DATA TO EXAMINE:
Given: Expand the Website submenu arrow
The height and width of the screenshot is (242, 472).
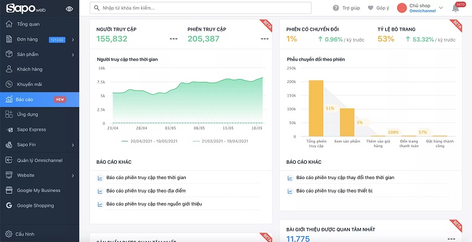Looking at the screenshot, I should (x=73, y=175).
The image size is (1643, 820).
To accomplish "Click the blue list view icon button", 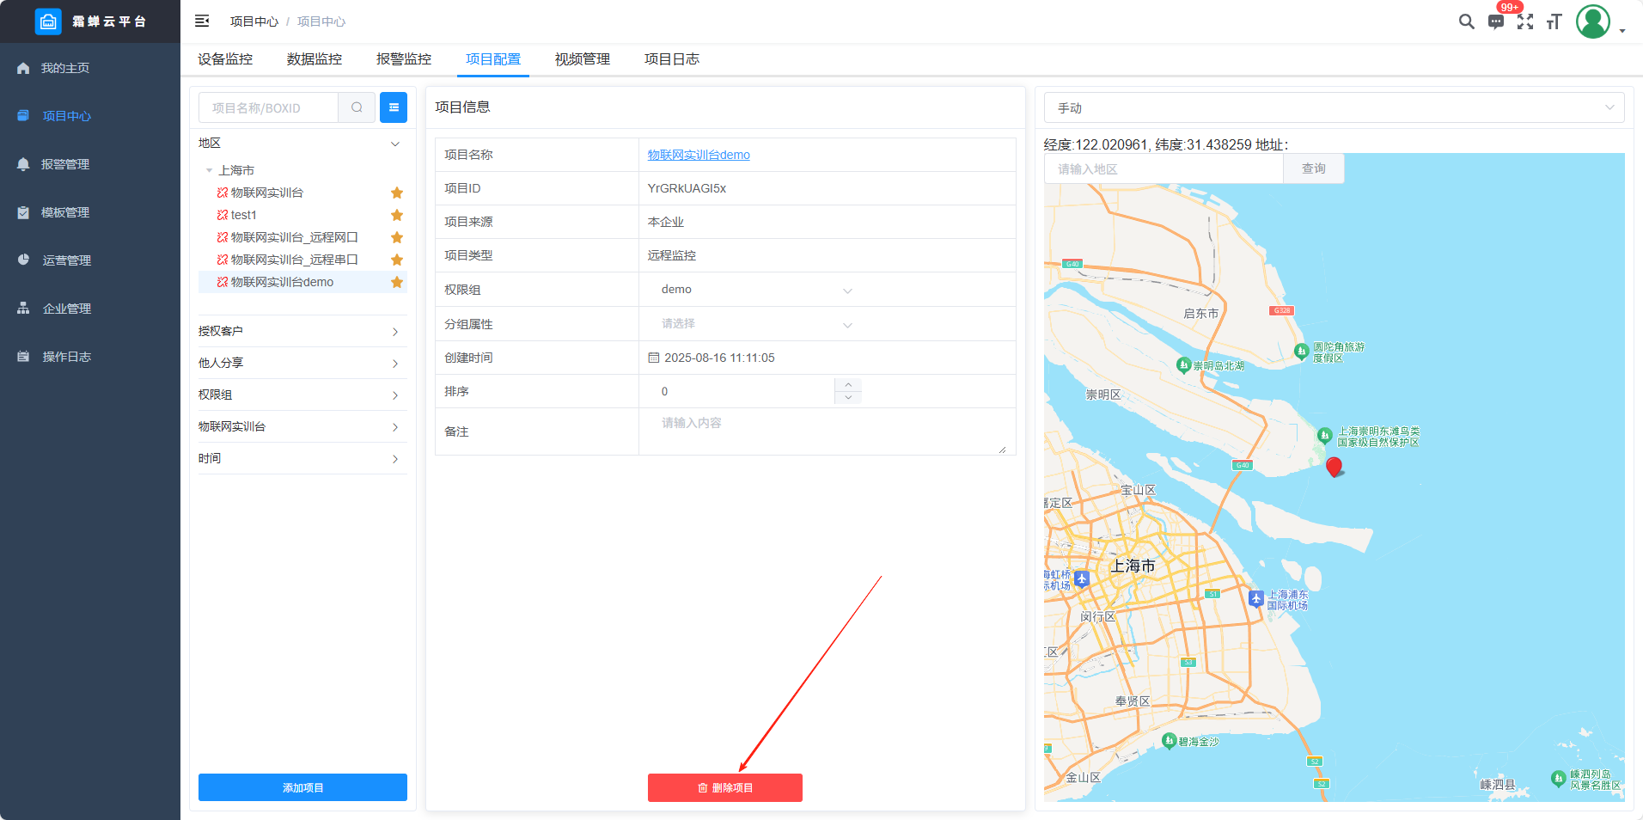I will tap(394, 107).
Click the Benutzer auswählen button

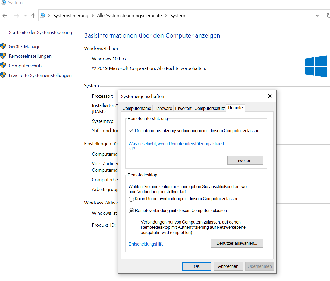(x=237, y=243)
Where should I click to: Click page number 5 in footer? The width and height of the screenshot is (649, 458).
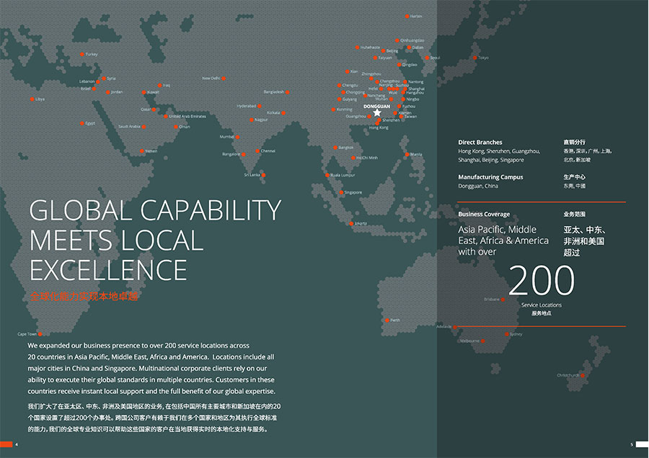pos(632,444)
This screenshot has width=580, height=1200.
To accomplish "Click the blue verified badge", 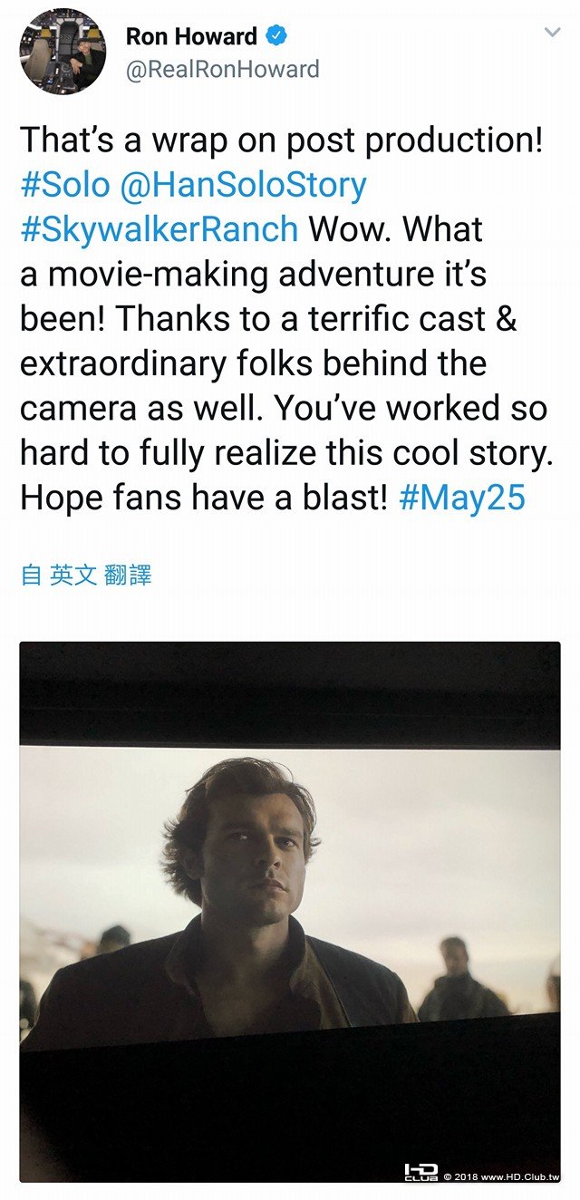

PROBLEM TO SOLVE: From the line holding "Click the Benutzer auswählen button" through the last line of the material above, each line should be written out exactly, both included; omit the pictures.

FINISHED EXERCISE:
Click the Benutzer auswählen button

(x=237, y=243)
Where should I click to: Click page number 5 in footer? The width and height of the screenshot is (649, 458).
pos(632,444)
This screenshot has width=580, height=1200.
To accomplish "Click the blue verified badge", 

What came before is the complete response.